Comparison Table

  1. High performance The engine compiles to a binary artifact that is close-to-the-metal (either native or highly-efficient VM code/small runtime overhead such as .NET). This is desirable to achieve the best user experience possible — as delays and rendering problems are highly correlated with a poor user experience.

  2. Engine Popularity within the Game Industry This criteria selects for projects that have good tooling and plugins built on top of it (particularly useful to test and iterate user interfaces and game controls), proven techniques for crafting high quality games, a broad developer user base, and a proven track record of published titles on game stores. Particularly important is the size of the developer user base: game developers building a career select and specialize on the languages and frameworks that are in high demand in the market. Picking an engine with a small user base severely constrains the amount of collaborators the project can enroll, leaving us on the wrong side of “quantity leads to quality”. Also important is picking an engine with a proven track record of published titles on game stores: for example, there are hundreds of titles on the Steam store built with Godot, while there are tens of thousands built with Unreal or Unity. That’s two orders of magnitude of organizations that successfully built projects on those foundations. By using an engine that has a low number of publications, we’re risking running into fundamental problems with the development process in that engine.

  3. Language Safety and Binary Security As of 2022, there’s an industry wide call to avoid new projects from being developed on C++ and C, favoring languages that are garbage collected or have strong insurance against mismanagement of pointers and memory access (such as VM-based binaries like C#, VM-based interpretation like JavaScript, or other memory management strategies as with Rust or Golang).

  4. Commercial Viability to launch on Marketplaces/Stores and Licensing Proprietary engines generally have licensing models that could be against the long-term objectives of Decentraland. Particularly, Unreal has a 5% “revenue share” license model that would be unenforceable for us. Unity, on the other hand, charges organizations for developer seats.

  5. Potential for Educational/Standard Implementation This criteria selects for the engines with scripting/coding languages that are the easiest to use, closest to pseudocode (like Python), script independence of context (specially when GUI is the only way to define entry points to the code, as with Unity triggers), and where language syntax would not get in the way of expressing an idea. The three most popular languages that met this criteria are Lua, Python, and Javascript. For example, the “reference implementation” of Ethereum, and the source code discussed on the Ethereum Improvement Proposals, is written in Python. Although nobody runs this reference client in practice, it’s useful to discuss the tradeoffs and check for compliance with the standard.

  6. Long-term Support Would this engine be around in ten years’ time? If we travel forward to 2032, how likely is this engine to still be one of the top choices we would consider?
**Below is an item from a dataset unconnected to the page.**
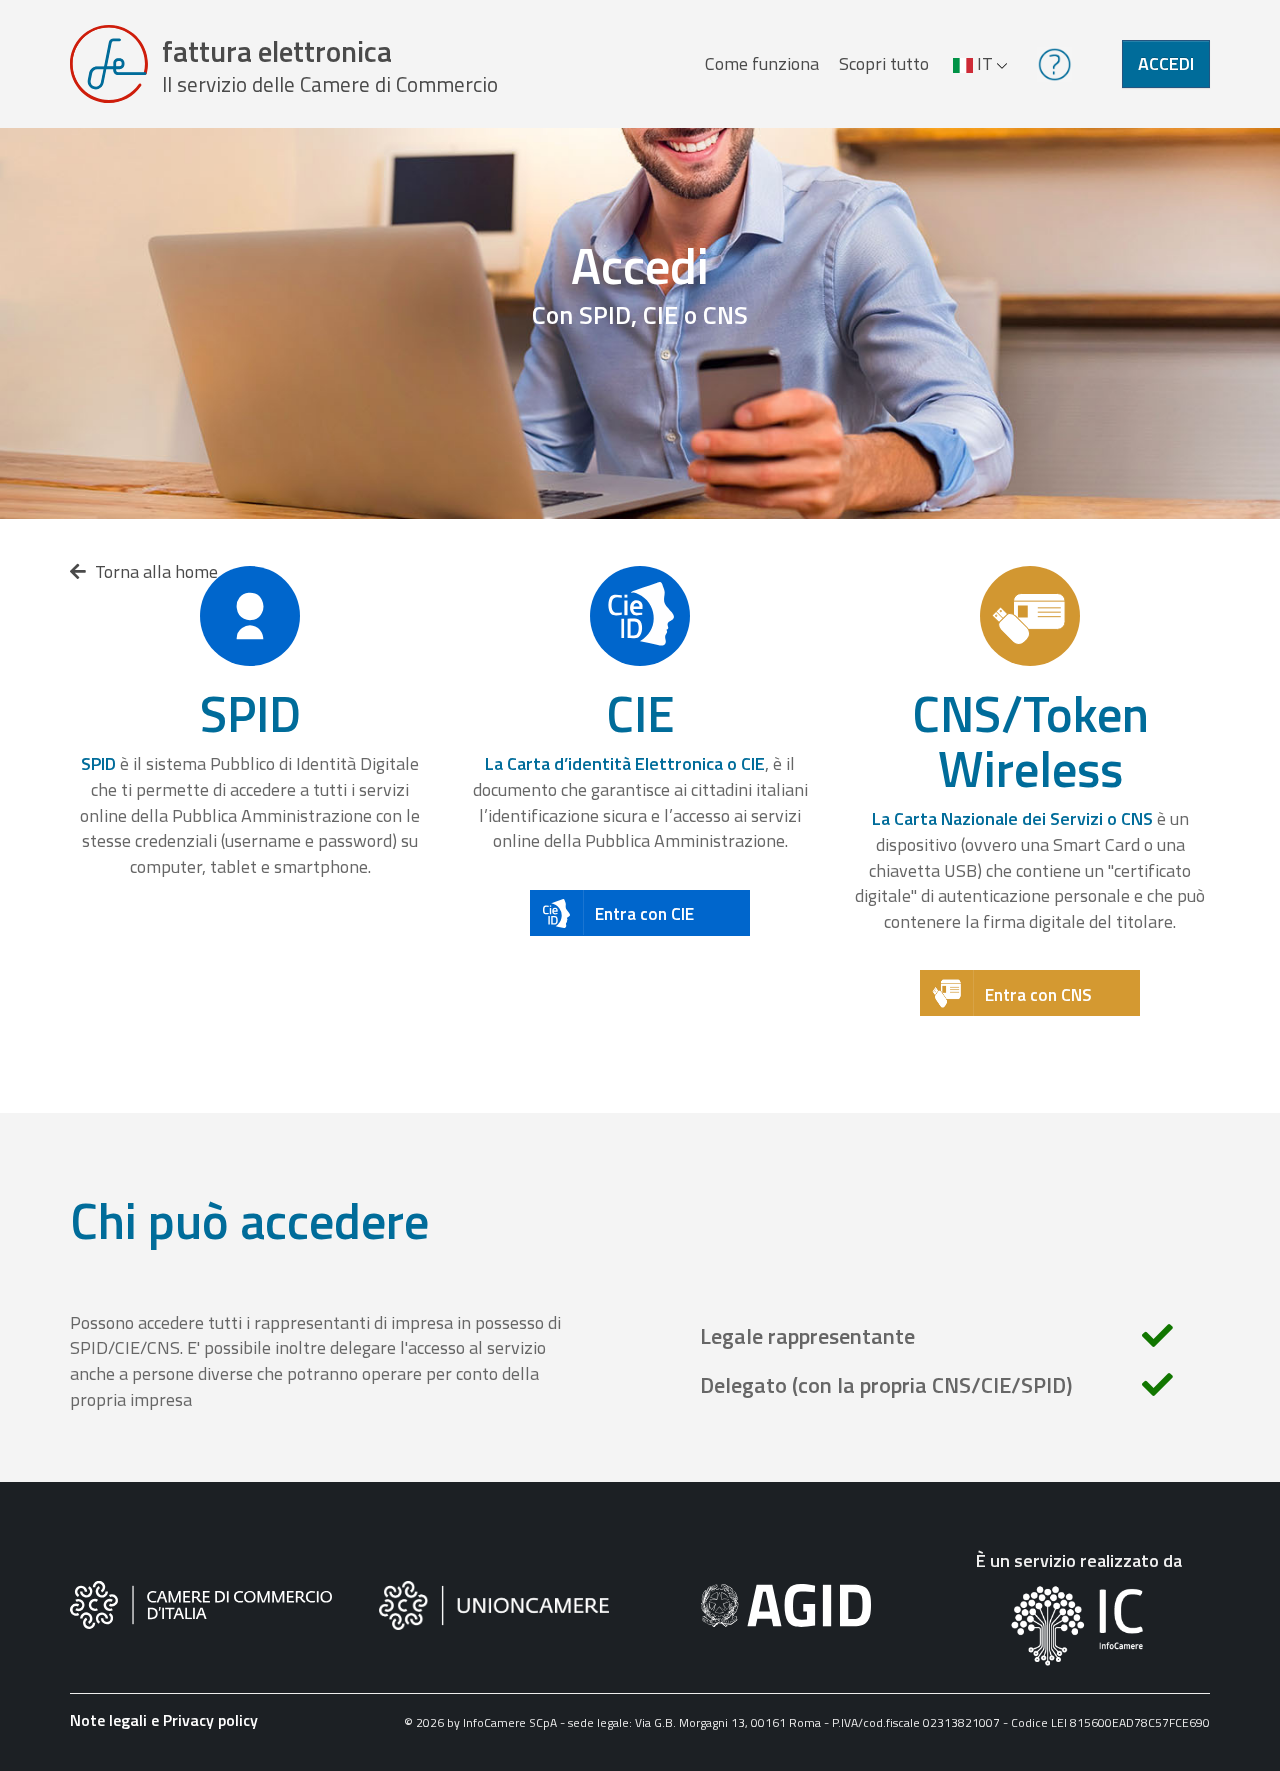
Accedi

This criteria uses the “Lindy effect”: the longer a project has been around, the higher the probabilities that it would be around in the future.
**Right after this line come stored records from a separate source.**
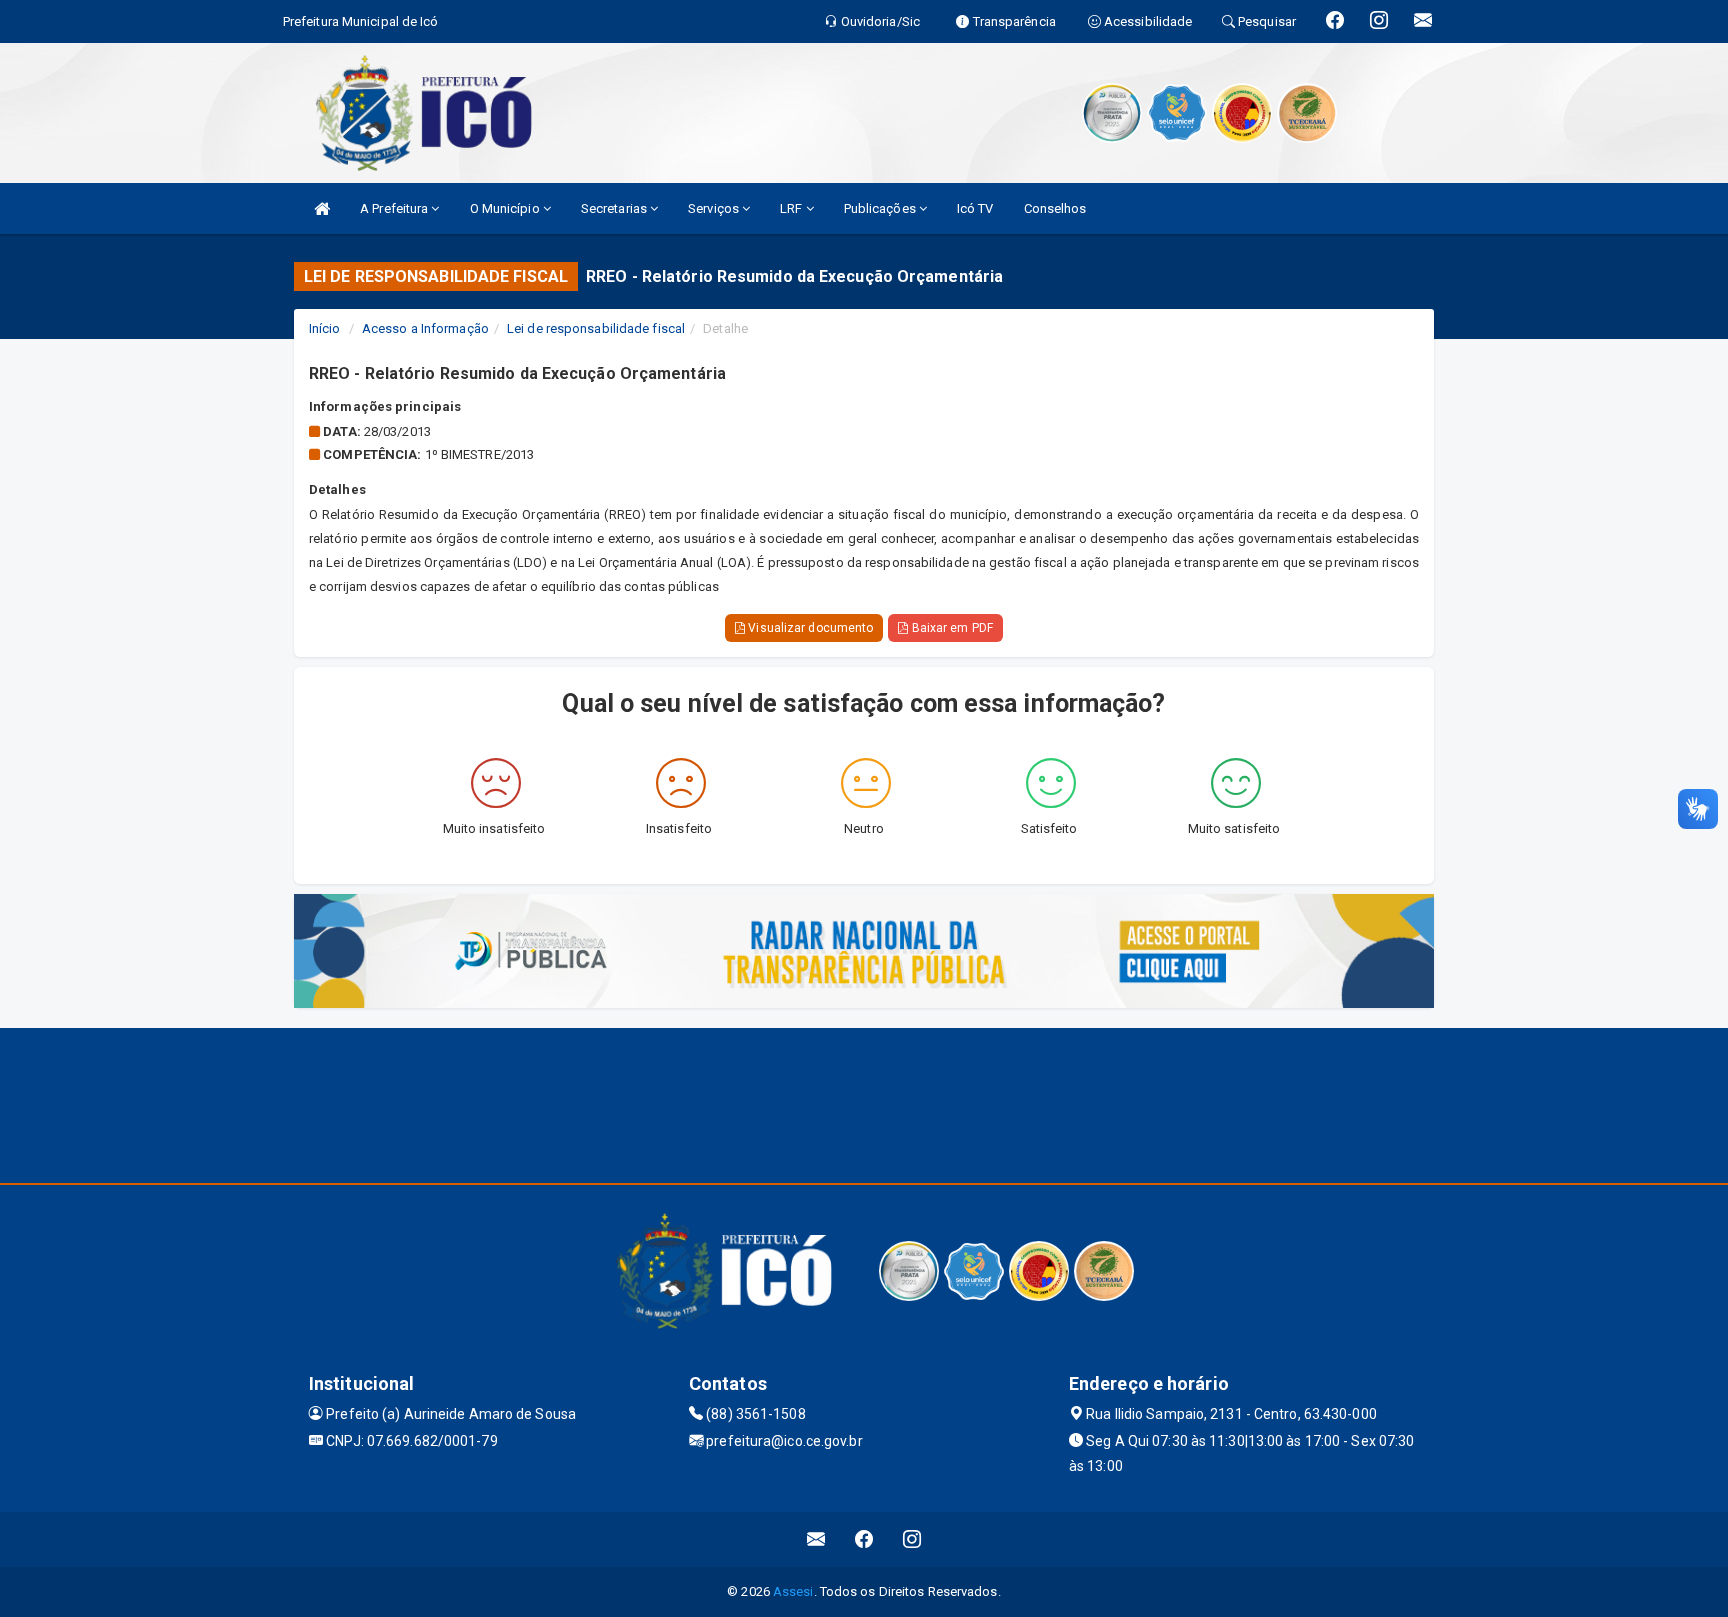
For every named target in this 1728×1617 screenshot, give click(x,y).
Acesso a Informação (425, 328)
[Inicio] (322, 208)
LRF (792, 208)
  7. Free, Open Source Building on open source foundations de-risks the long-term sustainability of the Decentraland project. If the Decentraland project is successful, but the underlying private platform maintainer goes out of business, Decentraland could be forced to abandon the project. By picking an open source engine, we ensure that in the worst case scenario, Decentraland could find developers to maintain the foundations upon which it’s built. There’s a long history of community forks for open source projects that changed their license, had a change of vision or became unmaintained, such as RedHat OS → Fedora, Debian → Ubuntu, XF86 → X.org, and KHTML/WebKit/Blink. In all these cases, the community forking away had the liberty of changing the foundations to best serve their interests. By using open source technology, we make sure that the final build is transparent, secure, and open to contributions from the broader community. This helps to ensure that the technology behind decentralized systems remains open and accessible, and that it continues to evolve and improve over time.